\(\newcommand{\P}{\mathbb{P}}\) \(\newcommand{\R}{\mathbb{R}}\) \(\newcommand{\E}{\mathbb{E}}\) \(\newcommand{\N}{\mathbb{N}}\) \(\newcommand{\var}{\text{var}}\) \(\newcommand{\sd}{\text{sd}}\) \(\newcommand{\skw}{\text{skew}}\) \(\newcommand{\kur}{\text{kurt}}\)
  1. Random
  2. 4. Special Distributions
  3. Location-Scale Families

Location-Scale Families

General Theory

Definition

Suppose that \(Z\) is a fixed random variable taking values in \(\R\). For \(a \in \R\) and \(b \in (0, \infty) \), let \(X = a + b \, Z\). The two-parameter family of distributions associated with \(X\) is called the location-scale family associated with the given distribution of \(Z\); \(a\) is called the location parameter and \(b\) the scale parameter.

Thus a linear transformation, with positive slope, of the underlying random variable \(Z\) creates a location-scale family for the underlying distribution. In the special case that \(b = 1\), the one-parameter family is called the location family associated with the given distribution, and in the special case that \(a = 0\), the one-parameter family is called the scale family associated with the given distribution. Scale transformations, as the name suggests, occur naturally when physical units are changed. For example, if a random variable represents the length of an object, then a change of units from meters to inches corresponds to a scale transformation. Location-scale transformations can also occur with a change of physical units. For example, if a random variable represents the temperature of an object, then a change of units from Fahrenheit to Celsius corresponds to a location-scale transformation.

Distribution Functions

Our goal is to relate various functions that determine the distribution of \( X = a + b Z \) to the corresponding functions for \( Z \). First we consider the (cumulative) distribution function.

If \(Z\) has distribution function \(G\) then \(X\) has distribution function \(F\) given by \[ F(x) = G \left( \frac{x - a}{b} \right), \quad x \in \R\]

Proof:

For \( x \in \R \) \[ F(x) = \P(X \le x) = \P(a + b Z \le x) = \P\left(Z \le \frac{x - a}{b}\right) = G\left(\frac{x - a}{b}\right) \]

Next we consider the probability density function.
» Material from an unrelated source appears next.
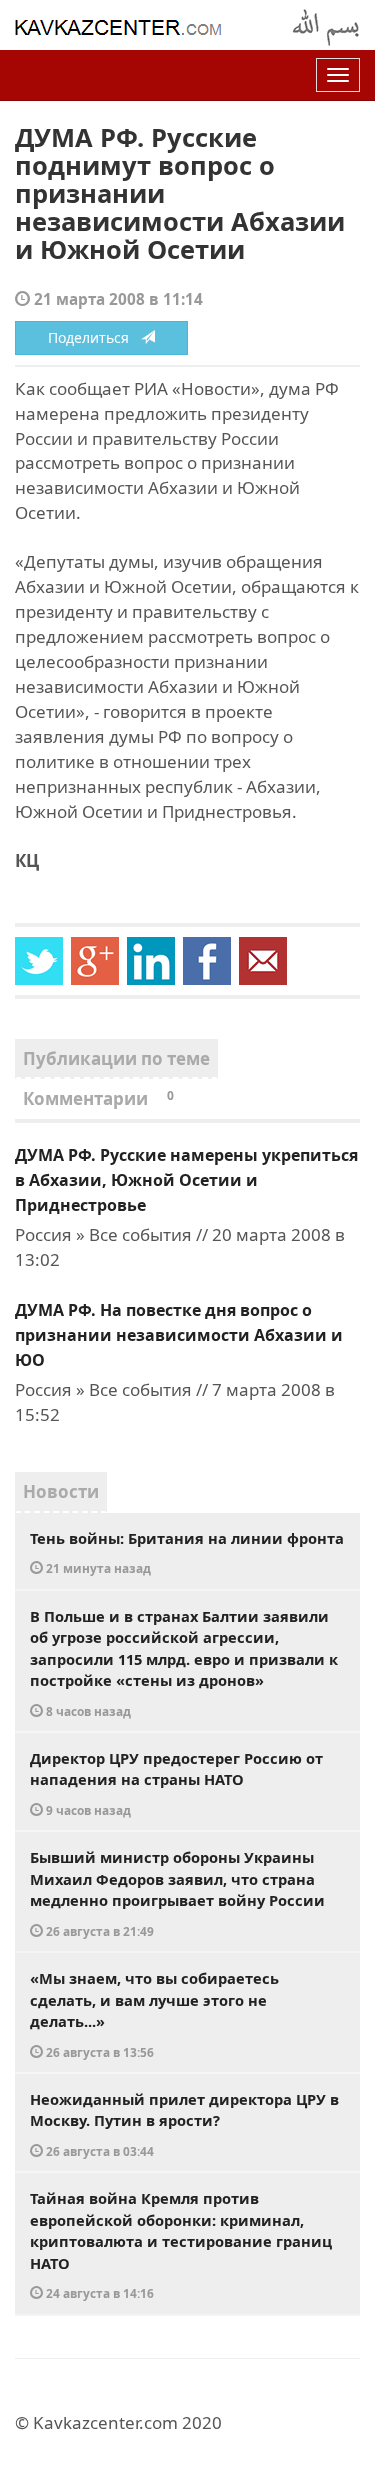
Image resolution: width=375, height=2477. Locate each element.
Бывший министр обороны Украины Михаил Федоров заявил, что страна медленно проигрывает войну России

The results are a bit different for discrete distributions and continuous distribution, not surprising since the density function has different meanings in these two cases.

If \( Z \) has a discrete distribution with probability density function \( g \) then \( X \) also has a discrete distribution, with probability density function \( f \) given by \[ f(x) = g\left(\frac{x - a}{b}\right), \quad x \in \R \]

Proof:

\( Z \) takes values in a countable subset \( S \subset \R \) and hence \( X \) takes values in \( T = \{a + b z: z \in S\} \), which is also countable. also \[ f(x) = \P(X = x) = \P\left(Z = \frac{x - a}{b}\right) = g\left(\frac{x - a}{b}\right), \quad x \in \R \]

If \(Z\) has a continuous distribution with probability density function \(g\), then \(X\) also has a continuous distribution, with probability density function \(f\) given by

\[ f(x) = \frac{1}{b} \, g \left( \frac{x - a}{b} \right), \quad x \in \R\]
  1. For the location family associated with \(g\), the graph of \(f\) is obtained by shifting the graph of \(g\), \(a\) units to the right if \(a \gt 0\) and \(-a\) units to the left if \(a \lt 0\).
  2. For the scale family associated with \(g\), if \(b \gt 1\), the graph of \(f\) is obtained from the graph of \(g\) by stretching horizontally and compressing vertically, by a factor of \(b\). If \(0 \lt b \lt 1\), the graph of \(f\) is obtained from the graph of \(g\) by compressing horizontally and stretching vertically, by a factor of \(b\).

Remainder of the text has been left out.